GIANYAR, radarbali.id — Kematian tragis mandor proyek irigasi, Wayan Sedhana, di Subak Tenggaling, Banjar Puseh, Desa Pejeng, Kecamatan Tampaksiring, akhirnya terungkap. Tiga pelaku merupakan anak buah korban sendiri dan kabur ke Jember, Jawa Timur.
Ketiga pelaku berinisial MA, 25, MF, 20, dan SF, 18, seluruhnya berasal dari Jawa Timur.

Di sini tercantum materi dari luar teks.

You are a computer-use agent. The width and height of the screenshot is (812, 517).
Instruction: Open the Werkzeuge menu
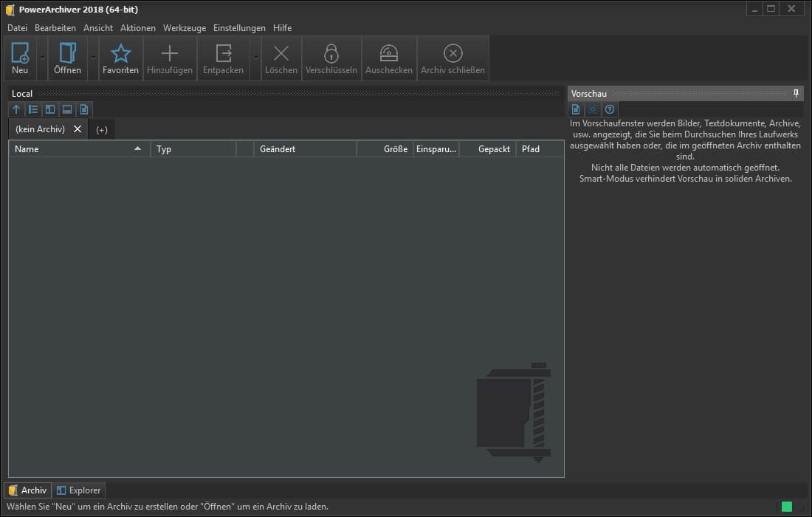(184, 28)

Mereka bekerja bersama korban dalam proyek irigasi di lokasi kejadian selama lima hari sebelum pembunuhan terjadi.
Kapolres Gianyar AKBP Chandra C. Kesuma mengungkapkan, hasil penyelidikan mendalam dari Satuan Reskrim Polres Gianyar dan Polsek Tampaksiring mengarahkan kecurigaan pada tiga pekerja baru tersebut. ”Setelah dilakukan analisa dan pengembangan, kami menemukan petunjuk kuat yang mengarah kepada ketiganya,” ujar Chandra dalam keterangan pers, Jumat (31/10/2025).
Polisi kemudian memburu para pelaku hingga ke wilayah perbatasan Jember–Banyuwangi, dan berhasil meringkus mereka tanpa perlawanan pada Rabu (29/10/2025). ”Ketiganya diamankan di kawasan Gumitir, Jember,” jelasnya.
Dari hasil pemeriksaan, terungkap motif keji di balik pembunuhan tersebut. Para pelaku mengaku sakit hati karena sering dimarahi dan ditampar oleh korban. ”Pelaku merasa tersinggung dan dendam. Emosi memuncak hingga nekat menghabisi nyawa mandornya sendiri di area subak,” terang Kapolres.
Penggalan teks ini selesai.